Why the Lead Dog Matters
Not every dog in a sled team needs to know gee and haw. The command is directed at the lead dog (or lead pair), who sets the direction for the entire line. Dogs further back in the team, like swing dogs and wheel dogs, follow the path the leaders create. A reliable lead dog that responds quickly and accurately to gee and haw is one of the most valuable animals on a mushing team. Training a dog to consistently distinguish right from left on voice cues alone takes significant time and repetition.
Other Essential Mushing Commands
Gee and haw handle direction, but mushers rely on a small set of additional voice commands for speed and behavior:
- Hike (or Let’s Go): Start moving, or pick up speed if already running. Some mushers use a whistle or other vocal sound instead. Interestingly, teams often don’t need a start command at all. When dogs feel the sled brake or snow hook release, they take off on their own.
- Easy: Slow down.
- Whoa: Stop completely.
- On By: Keep moving past a distraction, whether that’s another team, wildlife, or anything that might tempt the dogs to veer off course.

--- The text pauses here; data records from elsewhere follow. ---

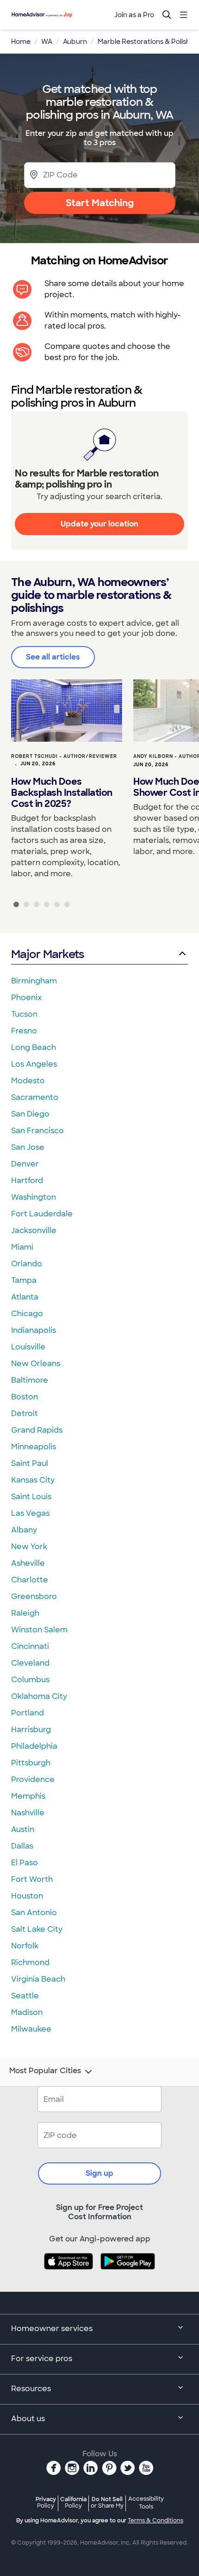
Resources (31, 2388)
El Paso (24, 1863)
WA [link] (46, 41)
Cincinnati (30, 1646)
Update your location (99, 524)
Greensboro (34, 1596)
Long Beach (33, 1047)
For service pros (41, 2358)
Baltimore (29, 1380)
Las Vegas (30, 1513)
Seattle (25, 1996)
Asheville (28, 1563)
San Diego (30, 1114)
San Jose (27, 1147)
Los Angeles (34, 1064)
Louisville (28, 1347)
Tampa (24, 1280)
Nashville (27, 1813)
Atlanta (24, 1297)
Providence (33, 1779)
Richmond (30, 1962)
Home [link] (21, 41)
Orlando (26, 1264)
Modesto (28, 1081)
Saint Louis (31, 1497)
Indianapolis (33, 1330)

The entire vocabulary a musher needs to run a team is remarkably small. Six or seven commands cover nearly every situation on the trail. The simplicity is the point: dogs learn short, distinct sounds far more reliably than complex instructions, and a musher shouting into a headwind needs words that cut through clearly. Gee and haw sit at the core of that system, giving the musher the one thing they can’t do any other way from the back of a sled: tell the dogs where to go.